For many small business entrepreneurs, a recurring pain point involves how to be paid faster: unpaid invoices pile up and outstanding payments for services rendered become administratively cumbersome.
Intuit’s QuickBooks platform is introducing a new contactless payment service – in an already crowded field – that allows contractors, plumbers, landscapers, professional independent contractors and others, removed from a traditional point-of-sale payment device, to be paid using their Apple iPhone to tap credit and debit cards.
The goal is to improve cash flow for the 10 million small and medium-sized businesses using QuickBooks, David Hahn, senior vice president of QuickBooks, told Payments Dive in a March 7 interview. The platform handles tasks such as accounts receivable, payroll and benefits processing. It also enables access financing.
“No matter what kind of business that you’re in, they’re all concerned about cash flow,” he said.
Intuit says it will include Android phones later, likely this year, for the service, which involves using its QuickBooks mobile or GoPayment apps. Users won’t need a separate card reader, Intuit said Tuesday in a news release.
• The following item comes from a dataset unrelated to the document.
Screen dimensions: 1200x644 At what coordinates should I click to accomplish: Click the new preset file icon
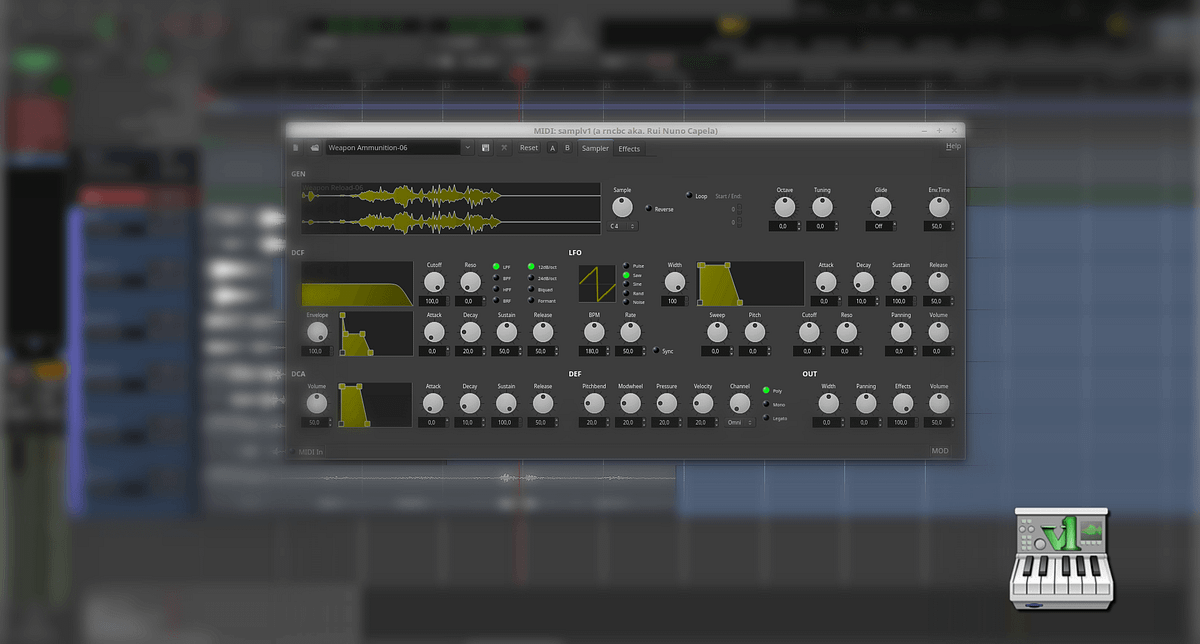point(296,148)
The tap-payment feature starts rolling out Tuesday and will be available to all U.S. QuickBooks Online customers with a payments plan in the coming weeks, Intuit said in the release.
Modern payment schemes have, for the most part, not been adopted so far by many small business owners who run their businesses on the go, Hahn said.
Other companies – including Stripe, Toronto-based Jobber and ServiceNow, in Silicon Valley – have deployed software to offer more modernized invoice and payment solutions for businesses that provide services in residences and other non-retail settings.
“Even if this exists elsewhere, there’s just not a lot of adoption of it yet by this cohort,” he said. “This cohort is busy, they are small businesses. They don’t have time to be investigating 15 different pieces of (payments) software.”
These systems also must marry invoices and payments with companies’ accounting platforms. Jobber, for example, says it integrates with QuickBooks and Stripe.
Intuit said its new payment feature will sync directly with a customer’s QuickBooks online account to manage payments and keep their books updated.
Intuit’s solution will accept contactless credit and debit cards, Apple Pay and other digital wallets, without the need for separate hardware to accept a payment.
“The thing we kept hearing from our customers was that they’d lose the dongles, they’d get smashed by heavy equipment, the Wi-Fi wouldn’t work, all kinds of problems,” Hahn said. “What we realized is that, especially with tap-to-pay, we had an opportunity to enable all of our customers, and especially all those in the mobile app, to instantly be able to accept credit cards.”

The new smartphone payment option came with separate Intuit news that the company is beginning a recurring payments feature. The goal is to get rid of a small business’s need to create invoices or send payment requests for repeat sales of services or products, such as a lawn service or pool cleaning.
Small businesses carry an average of $27,000 in unpaid invoices they’re owed, and more than half of small businesses have invoices that are more than 30 days late, according to Intuit’s July 2024 quarterly survey of around 5,000 companies in the U.S., Canada, Australia and the U.K.
Intuit, which is based in Mountain View, California, says it processed $124 billion in online payments in its 2024 fiscal year, up 20% from the previous year.